Rational design, synthesis and characterization of molecules of therapeutic interest and their transport through nanovectors.
Reposition of existing drugs through computational simulations; evaluations of efficacy and toxicity
Dr Camillo Rosano
The preparation of modern drugs is based on three cornerstones: a) pharmacogenomics, which seeks specific significant targets at the base of the diseases towards which to direct drugs capable of exclusively targeting these pathological targets; b) pharmacogenetics c) drug delivery, that is the discipline concerning the transport and / or release of active molecules at the desired concentrations, in the time required for their effect and in the site where they must act. Over the last decade, this working group has distinguished itself in this research area as demonstrated by the numerous scientific publications written and published in international journals. Three lines of research have been particularly followed: the study of Calix[n]pyrrole derivatives for their possible use as drugs, the study of these same macrocycles as new vectors for drug delivery, molecular docking protein: small molecules in collaboration with various Italian and foreign Bodies and Universities. In this context, the studies on Calixpyrroles were particularly interesting. These compounds have in fact proved to be of great interest for a possible use in therapy also following the in vitro validations and the in vitro and ex-vivo toxicity tests that we carried out in our laboratories. Furthermore, by means of differential proteomics, mass spectrometry and bioinformatics analyzes, we were able to identify some molecular mechanisms that these compounds seem to be able to modulate in some tumor cell lines. Tests on cell proliferation, induction of apoptosis and influence on the cell cycle have also been carried out on other compounds, mainly synthesized by the Universities of Genoa and of Calabria (Rende – CS), as well as on some natural compounds such as Curcumin or compounds extracted from plants in Tunisia, in ‘field of scientific collaborations. Finally, the methods for modeling and simulations of docking of proteins and proteins: ligands have been implemented and optimized and have allowed us to publish numerous scientific articles in recent years. The skills acquired in this research area, together with the Mass Spectrometry activities and the acquisition of MALDI Imaging technology, will constitute the pillars on which to base the scientific production of the next three years.

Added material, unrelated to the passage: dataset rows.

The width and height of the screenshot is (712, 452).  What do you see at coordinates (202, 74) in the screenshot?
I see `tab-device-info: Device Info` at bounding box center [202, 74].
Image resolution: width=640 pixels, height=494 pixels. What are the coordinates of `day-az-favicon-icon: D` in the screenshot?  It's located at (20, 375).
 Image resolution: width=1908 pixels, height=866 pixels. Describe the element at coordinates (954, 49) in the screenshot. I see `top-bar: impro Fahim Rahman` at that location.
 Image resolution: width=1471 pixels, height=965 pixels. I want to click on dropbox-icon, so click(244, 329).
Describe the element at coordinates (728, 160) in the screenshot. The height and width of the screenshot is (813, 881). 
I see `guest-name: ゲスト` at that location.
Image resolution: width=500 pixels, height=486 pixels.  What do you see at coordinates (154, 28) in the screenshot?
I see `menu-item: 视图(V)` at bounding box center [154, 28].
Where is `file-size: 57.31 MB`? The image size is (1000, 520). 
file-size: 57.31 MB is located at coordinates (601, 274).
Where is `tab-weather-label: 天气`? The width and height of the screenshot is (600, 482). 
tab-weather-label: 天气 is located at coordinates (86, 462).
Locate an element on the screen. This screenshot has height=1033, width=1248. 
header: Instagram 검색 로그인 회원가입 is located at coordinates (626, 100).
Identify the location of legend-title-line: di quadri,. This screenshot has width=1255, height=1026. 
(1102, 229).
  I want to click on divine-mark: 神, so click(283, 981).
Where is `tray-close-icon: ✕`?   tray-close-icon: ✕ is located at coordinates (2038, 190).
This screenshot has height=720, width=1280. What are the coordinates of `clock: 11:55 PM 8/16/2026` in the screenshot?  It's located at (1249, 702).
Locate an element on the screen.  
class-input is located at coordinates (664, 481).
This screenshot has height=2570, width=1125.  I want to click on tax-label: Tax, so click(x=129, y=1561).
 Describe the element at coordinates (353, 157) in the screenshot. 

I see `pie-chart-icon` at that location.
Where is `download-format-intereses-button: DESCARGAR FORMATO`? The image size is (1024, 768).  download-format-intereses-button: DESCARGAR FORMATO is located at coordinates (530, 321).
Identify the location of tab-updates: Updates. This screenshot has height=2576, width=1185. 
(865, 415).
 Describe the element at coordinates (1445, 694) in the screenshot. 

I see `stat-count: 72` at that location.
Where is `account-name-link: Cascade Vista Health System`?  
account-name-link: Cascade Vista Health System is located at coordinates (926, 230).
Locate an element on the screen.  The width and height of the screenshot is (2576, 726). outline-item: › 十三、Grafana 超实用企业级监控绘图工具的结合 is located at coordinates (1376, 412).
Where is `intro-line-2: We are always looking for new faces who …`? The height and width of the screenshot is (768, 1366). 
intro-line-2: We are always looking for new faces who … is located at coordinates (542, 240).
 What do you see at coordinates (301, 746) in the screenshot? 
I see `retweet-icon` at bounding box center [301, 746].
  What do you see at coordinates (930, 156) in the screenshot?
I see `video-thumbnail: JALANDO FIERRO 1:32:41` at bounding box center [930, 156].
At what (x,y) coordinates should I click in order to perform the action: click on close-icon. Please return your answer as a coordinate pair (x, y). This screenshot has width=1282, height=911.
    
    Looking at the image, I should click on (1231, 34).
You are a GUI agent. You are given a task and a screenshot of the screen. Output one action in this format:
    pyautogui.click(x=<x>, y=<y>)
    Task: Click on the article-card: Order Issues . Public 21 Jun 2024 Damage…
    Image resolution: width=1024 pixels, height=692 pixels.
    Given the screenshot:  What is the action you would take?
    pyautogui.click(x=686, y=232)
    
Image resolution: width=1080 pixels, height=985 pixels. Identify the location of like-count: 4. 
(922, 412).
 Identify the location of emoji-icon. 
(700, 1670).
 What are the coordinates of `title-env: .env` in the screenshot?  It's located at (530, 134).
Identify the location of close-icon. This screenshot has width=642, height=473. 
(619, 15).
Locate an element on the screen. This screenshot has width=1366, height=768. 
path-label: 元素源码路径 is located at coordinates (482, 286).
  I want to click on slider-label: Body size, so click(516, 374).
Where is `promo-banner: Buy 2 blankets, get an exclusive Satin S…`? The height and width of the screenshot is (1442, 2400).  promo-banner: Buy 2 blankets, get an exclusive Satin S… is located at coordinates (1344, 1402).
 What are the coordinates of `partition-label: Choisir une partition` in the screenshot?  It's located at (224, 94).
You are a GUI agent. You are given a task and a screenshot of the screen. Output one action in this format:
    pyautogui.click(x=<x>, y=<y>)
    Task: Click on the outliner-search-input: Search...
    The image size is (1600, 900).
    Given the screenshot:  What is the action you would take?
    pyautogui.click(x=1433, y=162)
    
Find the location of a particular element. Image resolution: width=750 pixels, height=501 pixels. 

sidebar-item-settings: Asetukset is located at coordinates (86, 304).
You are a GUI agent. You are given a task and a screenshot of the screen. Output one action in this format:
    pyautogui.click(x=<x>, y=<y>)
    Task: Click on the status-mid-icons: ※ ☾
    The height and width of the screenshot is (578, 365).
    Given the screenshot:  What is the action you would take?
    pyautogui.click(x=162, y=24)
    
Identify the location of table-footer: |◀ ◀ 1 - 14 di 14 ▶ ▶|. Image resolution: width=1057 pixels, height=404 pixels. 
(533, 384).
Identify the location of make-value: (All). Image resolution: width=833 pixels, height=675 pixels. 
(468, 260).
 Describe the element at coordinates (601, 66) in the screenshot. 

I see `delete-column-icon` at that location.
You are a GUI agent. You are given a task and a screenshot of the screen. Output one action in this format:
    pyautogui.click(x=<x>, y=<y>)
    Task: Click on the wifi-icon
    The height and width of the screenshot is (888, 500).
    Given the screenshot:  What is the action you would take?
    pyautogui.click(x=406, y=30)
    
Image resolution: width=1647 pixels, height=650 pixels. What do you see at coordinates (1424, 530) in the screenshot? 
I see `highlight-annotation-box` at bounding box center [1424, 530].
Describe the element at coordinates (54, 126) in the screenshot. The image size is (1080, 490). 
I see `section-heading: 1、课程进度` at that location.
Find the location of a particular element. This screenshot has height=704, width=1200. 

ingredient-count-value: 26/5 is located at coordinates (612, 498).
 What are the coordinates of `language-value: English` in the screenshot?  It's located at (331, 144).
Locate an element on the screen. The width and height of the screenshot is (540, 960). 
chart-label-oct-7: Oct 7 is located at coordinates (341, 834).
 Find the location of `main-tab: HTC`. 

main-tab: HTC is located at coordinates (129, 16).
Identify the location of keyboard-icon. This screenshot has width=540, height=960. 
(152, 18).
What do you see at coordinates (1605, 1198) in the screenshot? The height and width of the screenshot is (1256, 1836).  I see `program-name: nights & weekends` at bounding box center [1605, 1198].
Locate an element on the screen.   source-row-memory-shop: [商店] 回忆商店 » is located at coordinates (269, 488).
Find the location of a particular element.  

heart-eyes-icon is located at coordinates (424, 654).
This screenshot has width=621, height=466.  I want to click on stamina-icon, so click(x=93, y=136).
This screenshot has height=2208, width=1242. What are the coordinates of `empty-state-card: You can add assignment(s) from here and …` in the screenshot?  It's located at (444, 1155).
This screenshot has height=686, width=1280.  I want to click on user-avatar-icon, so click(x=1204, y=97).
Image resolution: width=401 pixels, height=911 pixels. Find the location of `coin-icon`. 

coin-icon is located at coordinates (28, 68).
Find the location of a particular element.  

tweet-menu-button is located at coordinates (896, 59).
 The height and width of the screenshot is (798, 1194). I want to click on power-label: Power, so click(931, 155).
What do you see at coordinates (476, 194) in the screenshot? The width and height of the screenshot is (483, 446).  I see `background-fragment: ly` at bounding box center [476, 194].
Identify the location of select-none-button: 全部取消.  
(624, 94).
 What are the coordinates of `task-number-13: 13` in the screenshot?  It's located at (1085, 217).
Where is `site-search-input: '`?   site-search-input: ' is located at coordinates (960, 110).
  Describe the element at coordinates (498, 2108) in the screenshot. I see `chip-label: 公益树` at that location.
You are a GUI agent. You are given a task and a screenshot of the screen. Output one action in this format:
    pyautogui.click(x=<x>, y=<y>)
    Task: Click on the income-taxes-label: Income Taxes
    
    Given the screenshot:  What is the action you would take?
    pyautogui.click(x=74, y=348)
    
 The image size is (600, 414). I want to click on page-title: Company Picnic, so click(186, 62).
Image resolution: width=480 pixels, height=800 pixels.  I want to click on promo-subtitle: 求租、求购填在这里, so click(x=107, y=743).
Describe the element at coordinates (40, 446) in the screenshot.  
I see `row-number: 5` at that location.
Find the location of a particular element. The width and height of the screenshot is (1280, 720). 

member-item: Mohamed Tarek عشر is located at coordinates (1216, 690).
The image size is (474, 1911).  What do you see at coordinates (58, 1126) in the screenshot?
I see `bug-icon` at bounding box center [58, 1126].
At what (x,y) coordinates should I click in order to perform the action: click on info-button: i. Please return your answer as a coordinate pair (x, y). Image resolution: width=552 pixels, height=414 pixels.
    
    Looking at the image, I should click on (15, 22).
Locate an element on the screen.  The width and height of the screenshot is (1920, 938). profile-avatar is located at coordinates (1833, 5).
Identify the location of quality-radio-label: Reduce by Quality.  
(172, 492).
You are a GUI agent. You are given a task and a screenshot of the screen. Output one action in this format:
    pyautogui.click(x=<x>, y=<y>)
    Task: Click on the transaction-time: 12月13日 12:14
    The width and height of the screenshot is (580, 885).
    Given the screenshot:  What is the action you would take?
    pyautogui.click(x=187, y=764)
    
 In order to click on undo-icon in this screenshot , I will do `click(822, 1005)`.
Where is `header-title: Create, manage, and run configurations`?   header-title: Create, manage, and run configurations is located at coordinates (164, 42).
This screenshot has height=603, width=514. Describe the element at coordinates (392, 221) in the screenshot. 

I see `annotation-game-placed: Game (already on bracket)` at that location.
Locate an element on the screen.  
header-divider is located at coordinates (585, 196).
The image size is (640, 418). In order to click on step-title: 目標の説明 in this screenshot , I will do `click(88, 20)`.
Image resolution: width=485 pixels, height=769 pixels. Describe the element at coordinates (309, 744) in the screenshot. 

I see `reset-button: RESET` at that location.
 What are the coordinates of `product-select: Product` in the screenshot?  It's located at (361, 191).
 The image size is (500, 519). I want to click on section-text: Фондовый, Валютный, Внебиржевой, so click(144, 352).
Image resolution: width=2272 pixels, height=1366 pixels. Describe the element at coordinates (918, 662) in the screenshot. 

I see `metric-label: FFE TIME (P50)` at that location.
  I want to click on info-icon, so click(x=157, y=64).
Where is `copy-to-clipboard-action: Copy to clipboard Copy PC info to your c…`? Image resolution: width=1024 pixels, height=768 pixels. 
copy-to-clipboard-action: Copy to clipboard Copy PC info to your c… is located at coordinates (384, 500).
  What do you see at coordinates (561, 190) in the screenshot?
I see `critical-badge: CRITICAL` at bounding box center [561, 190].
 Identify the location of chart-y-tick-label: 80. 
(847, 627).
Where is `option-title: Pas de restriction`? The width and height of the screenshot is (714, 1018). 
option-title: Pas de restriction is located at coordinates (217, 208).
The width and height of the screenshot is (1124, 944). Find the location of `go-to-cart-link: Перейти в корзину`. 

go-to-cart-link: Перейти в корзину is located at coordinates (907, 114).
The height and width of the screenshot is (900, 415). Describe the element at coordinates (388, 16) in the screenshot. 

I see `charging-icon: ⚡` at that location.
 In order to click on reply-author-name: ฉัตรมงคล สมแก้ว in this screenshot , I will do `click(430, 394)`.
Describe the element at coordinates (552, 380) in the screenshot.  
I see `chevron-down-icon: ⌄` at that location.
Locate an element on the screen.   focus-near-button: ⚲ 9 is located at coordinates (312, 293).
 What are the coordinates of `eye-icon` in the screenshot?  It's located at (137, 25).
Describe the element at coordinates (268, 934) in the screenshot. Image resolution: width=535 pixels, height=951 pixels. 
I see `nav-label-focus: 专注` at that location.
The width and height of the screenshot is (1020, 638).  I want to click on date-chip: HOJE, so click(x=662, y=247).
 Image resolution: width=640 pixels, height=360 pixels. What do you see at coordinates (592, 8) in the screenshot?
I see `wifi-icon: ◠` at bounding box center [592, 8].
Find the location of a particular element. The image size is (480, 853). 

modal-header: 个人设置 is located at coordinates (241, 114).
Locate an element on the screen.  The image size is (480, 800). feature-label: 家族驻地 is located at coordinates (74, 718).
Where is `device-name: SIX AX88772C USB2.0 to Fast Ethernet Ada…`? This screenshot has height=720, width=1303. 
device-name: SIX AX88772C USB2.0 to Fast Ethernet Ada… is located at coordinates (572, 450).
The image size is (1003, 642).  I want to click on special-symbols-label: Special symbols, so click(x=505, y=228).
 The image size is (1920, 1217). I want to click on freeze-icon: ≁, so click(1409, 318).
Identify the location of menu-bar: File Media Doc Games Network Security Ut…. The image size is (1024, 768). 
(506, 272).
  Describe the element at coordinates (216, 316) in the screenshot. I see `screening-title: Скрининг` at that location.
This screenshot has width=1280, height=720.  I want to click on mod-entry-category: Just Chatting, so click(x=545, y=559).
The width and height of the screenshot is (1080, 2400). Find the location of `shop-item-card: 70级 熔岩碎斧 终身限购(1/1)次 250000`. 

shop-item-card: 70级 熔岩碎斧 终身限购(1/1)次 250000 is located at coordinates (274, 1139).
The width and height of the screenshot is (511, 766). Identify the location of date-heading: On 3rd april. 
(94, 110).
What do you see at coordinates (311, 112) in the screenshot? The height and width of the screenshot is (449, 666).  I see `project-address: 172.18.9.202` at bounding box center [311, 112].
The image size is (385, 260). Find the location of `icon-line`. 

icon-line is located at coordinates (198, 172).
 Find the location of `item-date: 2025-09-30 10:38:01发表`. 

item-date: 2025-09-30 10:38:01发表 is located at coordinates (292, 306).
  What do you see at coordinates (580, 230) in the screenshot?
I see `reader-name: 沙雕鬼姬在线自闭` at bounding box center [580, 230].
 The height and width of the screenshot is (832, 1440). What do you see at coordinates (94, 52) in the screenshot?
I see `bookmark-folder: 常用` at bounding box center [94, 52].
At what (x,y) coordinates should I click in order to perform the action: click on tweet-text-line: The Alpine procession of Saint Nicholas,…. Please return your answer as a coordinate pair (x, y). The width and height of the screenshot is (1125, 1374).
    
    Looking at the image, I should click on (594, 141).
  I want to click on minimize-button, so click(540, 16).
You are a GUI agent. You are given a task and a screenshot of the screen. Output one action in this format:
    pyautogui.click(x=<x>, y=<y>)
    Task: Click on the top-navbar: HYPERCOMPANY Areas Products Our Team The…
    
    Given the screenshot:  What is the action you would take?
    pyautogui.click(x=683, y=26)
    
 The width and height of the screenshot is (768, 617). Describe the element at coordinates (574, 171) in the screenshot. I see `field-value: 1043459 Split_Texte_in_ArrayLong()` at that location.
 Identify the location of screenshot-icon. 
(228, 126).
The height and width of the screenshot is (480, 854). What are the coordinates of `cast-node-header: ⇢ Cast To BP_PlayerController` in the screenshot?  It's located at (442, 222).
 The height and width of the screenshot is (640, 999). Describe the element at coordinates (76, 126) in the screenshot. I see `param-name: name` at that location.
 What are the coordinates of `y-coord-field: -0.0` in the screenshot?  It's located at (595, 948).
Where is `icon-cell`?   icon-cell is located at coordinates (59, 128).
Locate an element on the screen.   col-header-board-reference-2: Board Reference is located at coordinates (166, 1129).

Hypothesis and significance
We hypothesize that our Calixpirrole derivatives will be translated to clinical trials within the duration of the present research. We also believe we can help to synthesize novel molecules in collaboration with different National/International Institutions thanks to our skills on Computational biology and Bioinformatics techniques. Eventually, the success obtained by Allostatine, make us confident that its improved version “Evostatine” we are proposing as a novel Adjuvant for therapeutic vaccines, will have a strong impact on the health system
Significance and Innovation
The proposed research presents different novel approaches to a well-known problem such as Cancer. Among them the introduction of an innovative class of compounds such as Calix[n]pyrroles in Medicinal Chemistry. In our recent tests we proved this class possess all the characteristics to be considered as a first-class compound for NSCLC treatment due to their very low (or no-) acute toxicity, high efficacy in vivo and their property to be assembled as nanoparticles. Our skills in Computational Biology will allow a faster approach to the characterization of the novel drugs greatly reducing the need to test drugs on animals. Furthermore, Evostatine has the properties to booster Therapeutic Anticancer Vaccination. We believe this research represents a promising approach to tackle Cancer (in particular NSCLC) with personalized interventions, in a perspective of precision medicine.
Translational relevance and impact for the National Health System (SSN)
The achievement of the set objectives (or even only part of them) could lead to significant improvements in the therapy of various tumor and / or neurodegenerative pathologies. The complete molecular description of the studied proteins and of the protein: protein complexes will make possible the rational design of highly specific “molecular” drugs for the chosen target. The transport and controlled release of drugs either on site or directly on the diseased cells will allow the patient to avoid all those side effects typical of anticancer therapies and a better efficacy of the compounds used. The characterization of the molecular processes modulated by the compounds studied will allow to identify the target of choice for each molecule tested, thus allowing an optimization of the compounds themselves.